Hay tantas recetas, y si logras encontrar la tuya es la hora de ir a los bifes.
Amor & Crisis
Todos buscamos amor. No es una patraña, o aun peor, algo cursi. Tampoco es ninguna mentira. Lo sé, precisamente porque me lo contaron. Quizás no todos y cada uno de ustedes, pero si hablando en general, todos, los solteros, escarmentados, mal tratados, y otros especímenes, distintos en tamaños, edades y hasta genero, pero los suficientes como para formular esta teoría: todos buscan amor. Asustan, de ser tantos y tan distintos, que sin embargo, asombran por las ganas comunes.La situación es siempre igual: uno/a va y se encuentra de un modo pactado o no (lo que antes le decían cita) y tras unas copas y canciones, inevitablemente nos contamos “lo nuestro”: ya sea estudios, aficiones, viajes, infancia, estado civil, lo que nos gusta y no nos gusta de nuestras vidas y al final… (no me lo podrán negar) el peso más importante de toda conversación desemboca con mucha frecuencia en el amor.Se preguntarán ¿Porqué?, nos comportamos por naturaleza y reaccionamos por igual, tras experiencias de vida drásticas: Un amorío fallido, una rutina aburrida, una soledad que de repente se antoja de insostenible, una enfermedad, un enamoramiento que nos encuentra por sorpresa y ahí arranca algo que no se puede (y no se debería) jamás detener. Esa búsqueda que de nuestro interior explota, no es un llamado de socorro, sino un grito del alma.¿Qué tiene que ver esto conmigo? Lo hice probablemente. Pero, algo he aprendido, primero lo que no quiero (los “porque” nombrados antes) y luego lo que sí quiero. No se trata de planificar tanto, porque las expectativas acaban siendo límites, y esos límites se transforman en frenos, totalmente absurdos y lo que realmente quiero es sorprenderme. ¡Que se aviven las neuronas! , ser Feliz.

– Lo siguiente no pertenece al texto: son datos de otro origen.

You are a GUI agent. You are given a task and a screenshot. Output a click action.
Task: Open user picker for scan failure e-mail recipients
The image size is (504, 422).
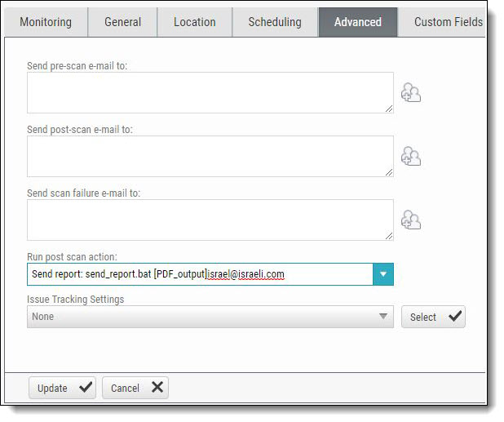411,220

Al comienzo del año me decía a mi misma: Mi deseo no es el trabajo, ni el dinero, ni siquiera viajes, lo que de verdad deseo para este año, es amar, y que me amen mucho. Y que verdades que deseé. Llevo muy bien hechos esos deberes, y en eso aun estoy…Lo que yo buscaba, acá lo tengo. Lo que todos buscan…Me enamoré, y ¡ufff! que duele mucho de vez en vez, pero hasta eso lo atribuyo completamente a la felicidad. Porque más de una vez vas a sentirte en crisis. ¿Pero cuando no te sientes así? , si casi la vida entera se vive como si fuese una: la de la adolescencia, la de nuestras relaciones, las de las peleas de padres, la de los 15, los 18, y la de pasar a cumplir con decena en dos. La de las dudas existenciales, mas las laborales, las de porque siempre me sale mal o porque siempre a fulanito le va mejor si se esfuerza mucho menos. Si queremos, inclusive, son crisis útiles. Voy a recordarles, la crisis es una oportunidad, y no es que quiera ver la vida color rosa, es la definición de la palabra: analizar o estudiar algo para poder realizar un juicio. Concluyendo para no seguir de tema en tema: lo que nos sacude el alma, de aquí hacia allá, una y otra vez, no es crisis, es Amor, ¡Búsquenlo! Que el amor no es ciego, que lo miras y te embobas, como si no hubiera nada más que ver. No van a poder arrepentirse de sentir la comodidad de tener al lado, a alguien que nada en su presencia estorba, como si se produjera una extraña simbiosis., y sea parte de ustedes.